A couple of years ago, I was coaching our daughter’s softball team during the end-of-season playoffs. Our girls were playing their hearts out: girls who normally couldn’t connect with a pitch were getting hits, and the fielding was absolutely amazing for the age group. It looked as though we had an easy path to having our names in the win column when, suddenly, it felt as though the umpire had put on a pair of blinders. Over the course of twenty minutes or so that umpire made a series of calls that resulted in our team losing the game by a run. Our girls were heartbroken. The season ended with a loss by bad umpiring.
After the game, we were giving the girls the postgame talk, and the other coach and I simply talked about what a wonderful season we’d all had and how hard the girls had played. We never once mentioned the umpire. It was our decision to focus on the positives, to not allow our frustrations with something that was outside of our control to enter into the minds of these seven- and eight-year-old girls and forever shade their views of how a game should be played. I can still recount each one of the calls that resulted in the loss, but I’m hoping that at this point none of those girls can!
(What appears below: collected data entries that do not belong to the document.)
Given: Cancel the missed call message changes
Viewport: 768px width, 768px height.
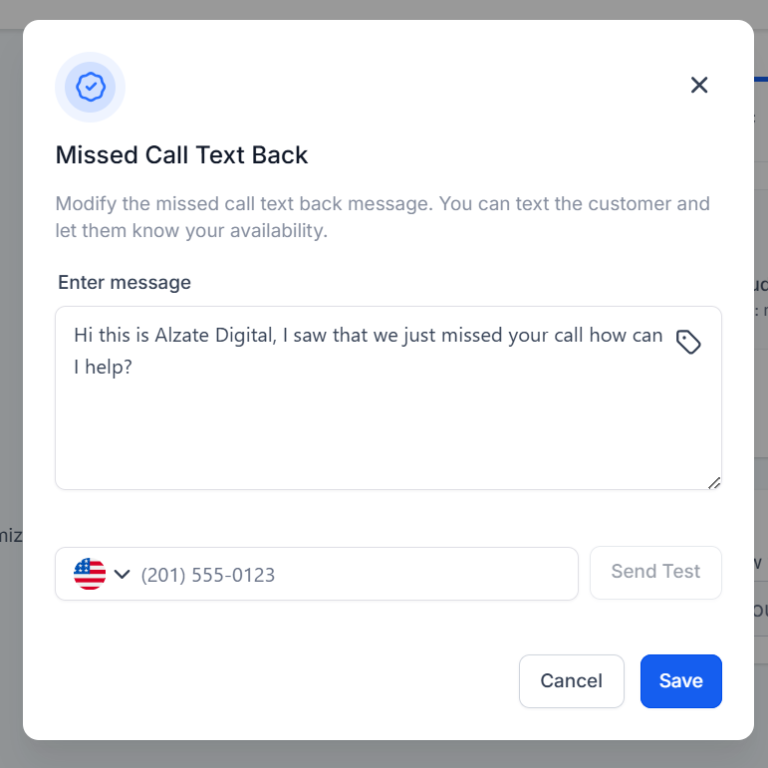Looking at the screenshot, I should (571, 681).
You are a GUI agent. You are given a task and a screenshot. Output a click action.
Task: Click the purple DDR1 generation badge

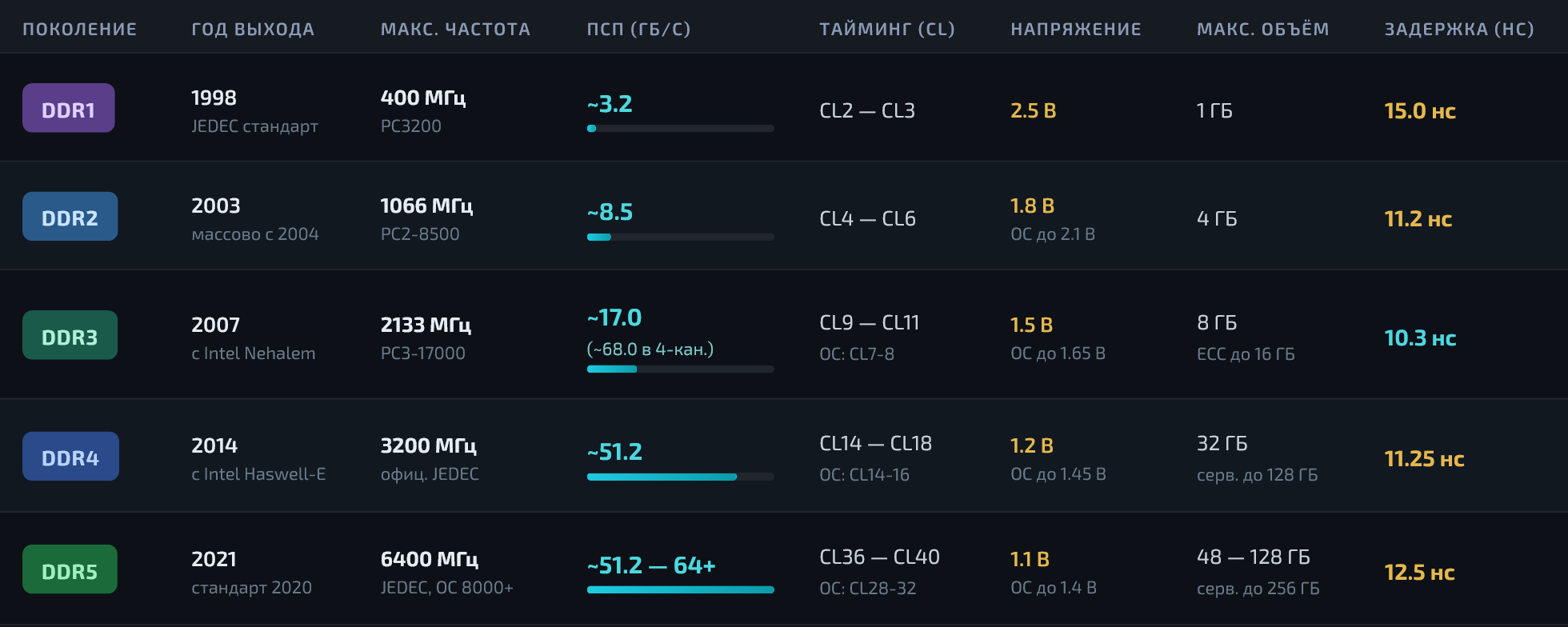tap(68, 109)
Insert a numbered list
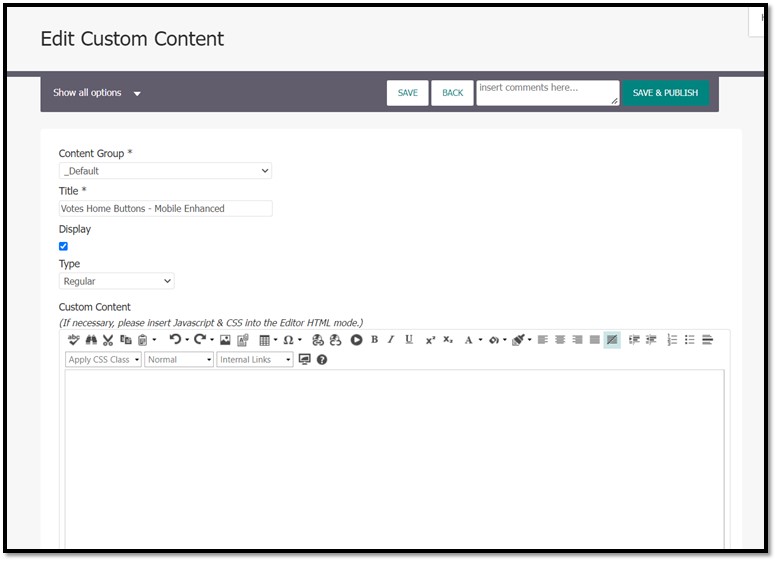Viewport: 777px width, 562px height. (673, 340)
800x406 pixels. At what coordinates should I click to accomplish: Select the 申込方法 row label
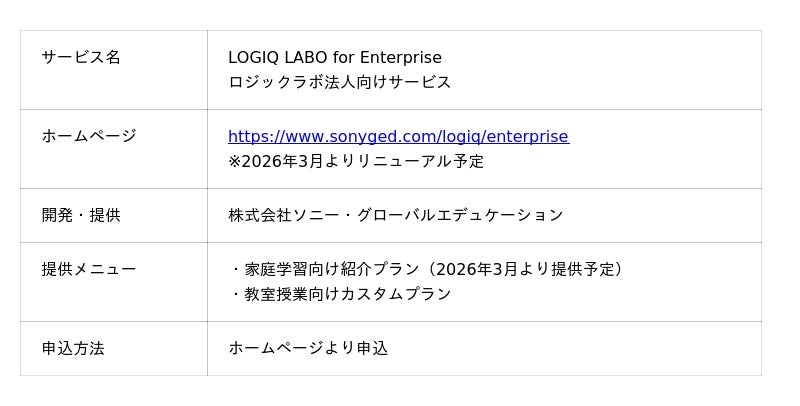tap(73, 348)
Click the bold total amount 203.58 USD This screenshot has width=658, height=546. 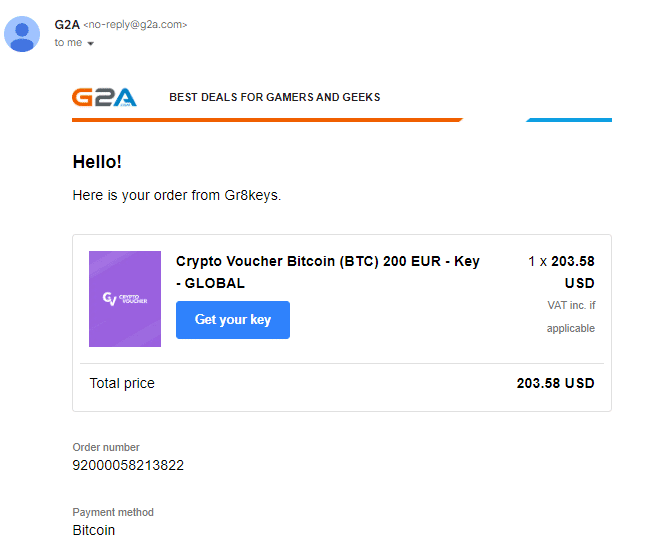pyautogui.click(x=555, y=383)
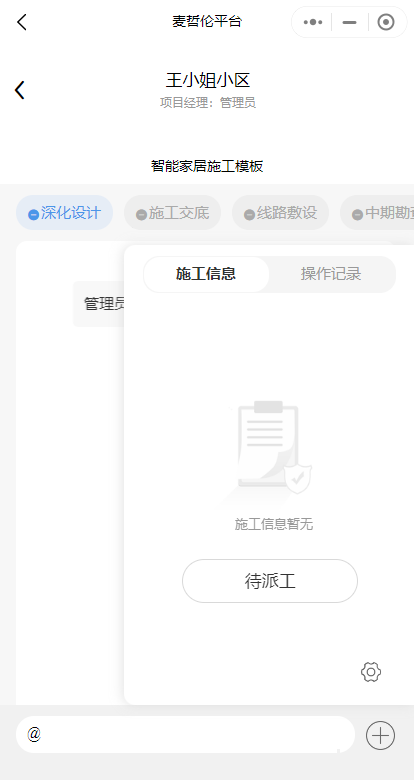Switch to the 操作记录 tab
This screenshot has width=414, height=780.
pos(331,274)
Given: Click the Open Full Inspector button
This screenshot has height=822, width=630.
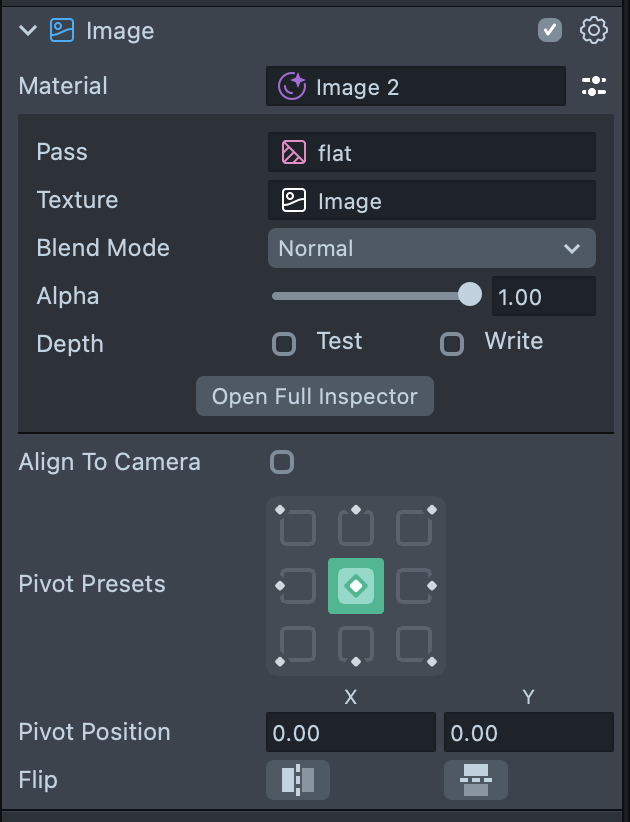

The other coach and I never argued with the umpire (though we did grouse about him out of earshot of the team later); we instead simply helped the girls to play the game to the best of their abilities.
Over the course of the past year, we have been trying to give all of Peachtree Church the tools to play the game of living a life for Christ to the best of all of our abilities. We’ve examined the tools of prayer, of studying Scripture, of fasting, of serving, of giving, and many, many more. These tools are also the ones that allow us to be able to go through the moments when we see that the world is not functioning in the ways that we would prefer, and to avoid falling prey to the wiles of that world.
Paul wrote to the Romans “to not be conformed to the pattern of this world.” The pattern of the world during that softball game would have been for me to argue with the umpire, to yell and scream, to generally act in a manner that would have shown my personal life not to be in keeping with the ideals to which I try to hold myself as a follower of Christ and as your pastor. The pattern of this world is the challenge that we each face day in and day out.
Rather, we are to be transformed by the renewing of our minds, which truly means that we use these tools that we have examined over the past year to live in a way that shines the light of Christ on the world. That is not easy to do in the moments when we want to follow the pattern of this world, when we want to give in to the urge to live as everyone else does.
But we should not do so. We can pray for calmness in our hearts. We can listen in silence for the still, soft voice of God. We can fast from those things that we are prone to let stand in the place of the Lord. We can give of our time, our talents, and our treasures as an act of worship. We simply need to know how to make all of these different tools work together to form a game plan by which we can live our lives.